Lekcja bez zadania domowego dla wielu nauczycieli wydaje się niepełna. Nadmiarem prac, które mają wykonywać w domu, zajął się Rzecznik Praw Dziecka, a Instytut Badań Edukacyjnych wskazuje na niską ich efektywność. Czy prace domowe w obecnym świecie to dobry pomysł na spędzanie popołudnia przez dzieci?

Rzecznik Praw Dziecka Marek Michalak napisał list w sprawie zadań domowych do Ministerstwa Edukacji Narodowej. „Uczniowie są przemęczeni, zniechęceni do zajęć szkolnych, nie mają możliwości odpoczynku oraz szans na realizowanie i rozwijanie pasji.
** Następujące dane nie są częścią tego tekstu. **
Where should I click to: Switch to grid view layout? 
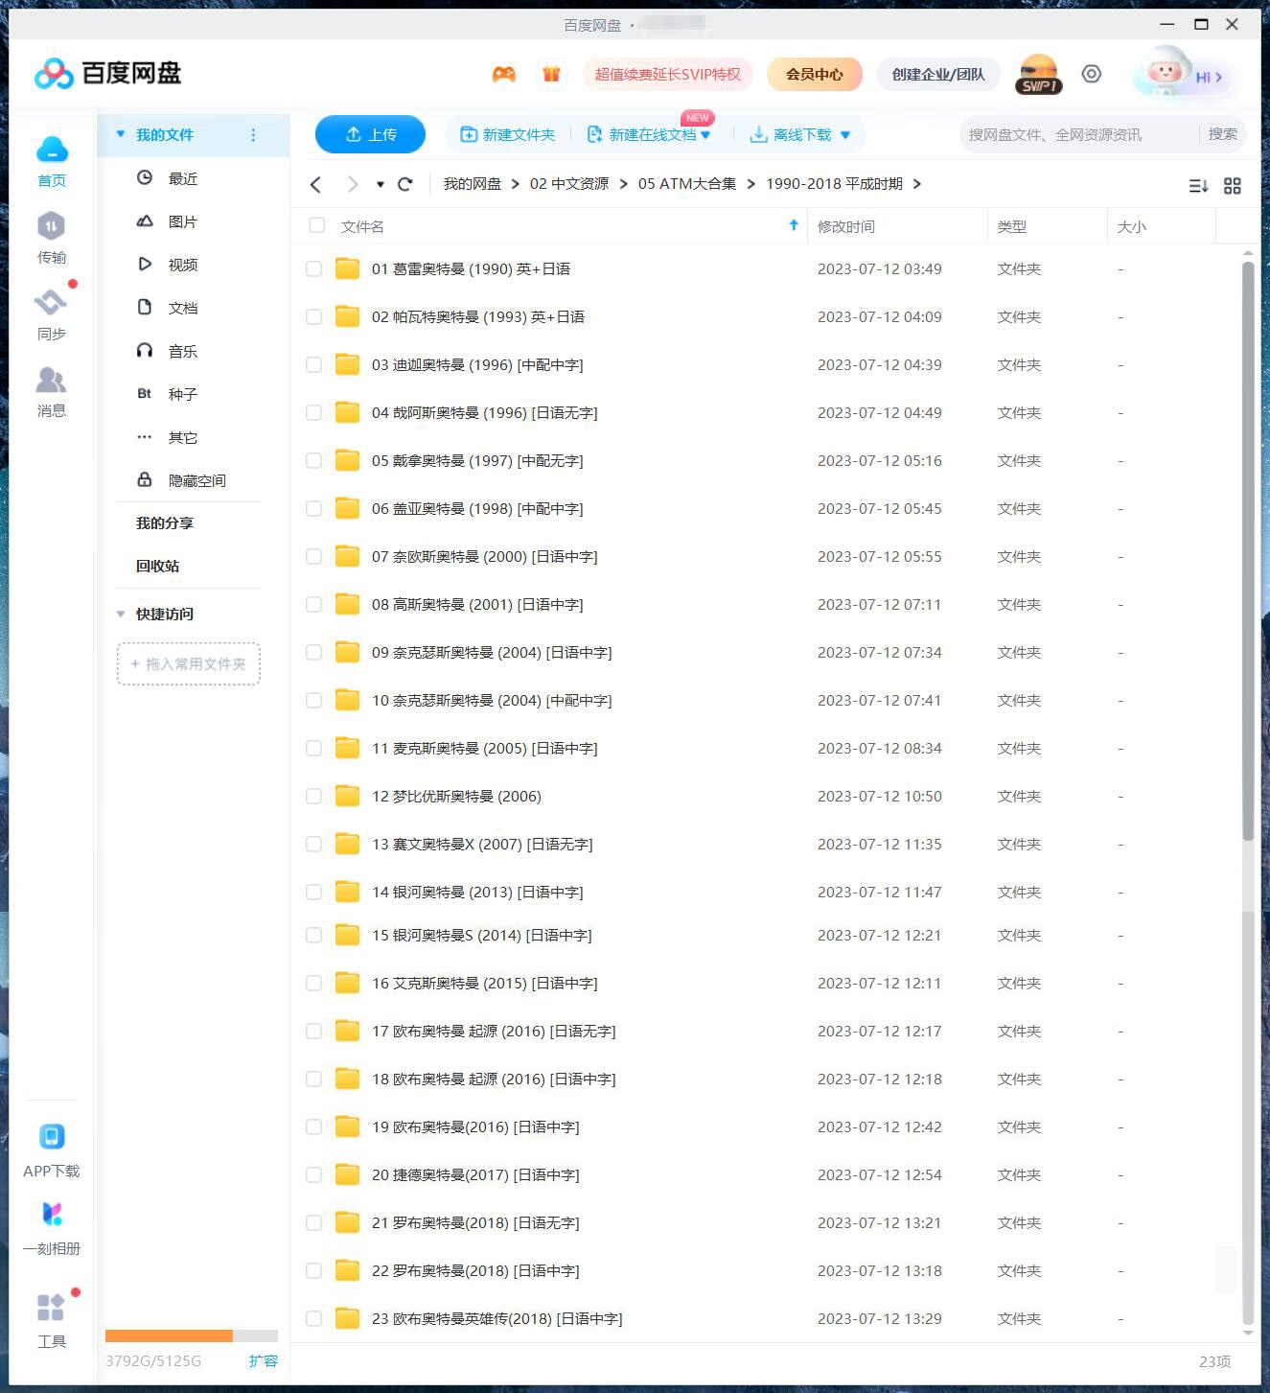1233,185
Nauczyciel zadający obszerną pracę domową zwykle nie wie o pracach zadawanych z innych przedmiotów, czego efektem jest wielogodzinne spędzanie czasu przeznaczonego na odpoczynek, na nauce - nawet do późnych godzin wieczornych” – pisze w liście rzecznik. 

Praca domowa nie jest zła. Pozwala przećwiczyć materiał omawiany na lekcji, uczy samodyscypliny, organizacji. Zadań, niestety, jest zbyt wiele, przez co osiągany efekt jest odwrotny. Uczniowie są zniechęceni i przemęczeni. Prowadzi to często do objawów wypalenia, podobnego do występującego w życiu dorosłych wypalenia zawodowego.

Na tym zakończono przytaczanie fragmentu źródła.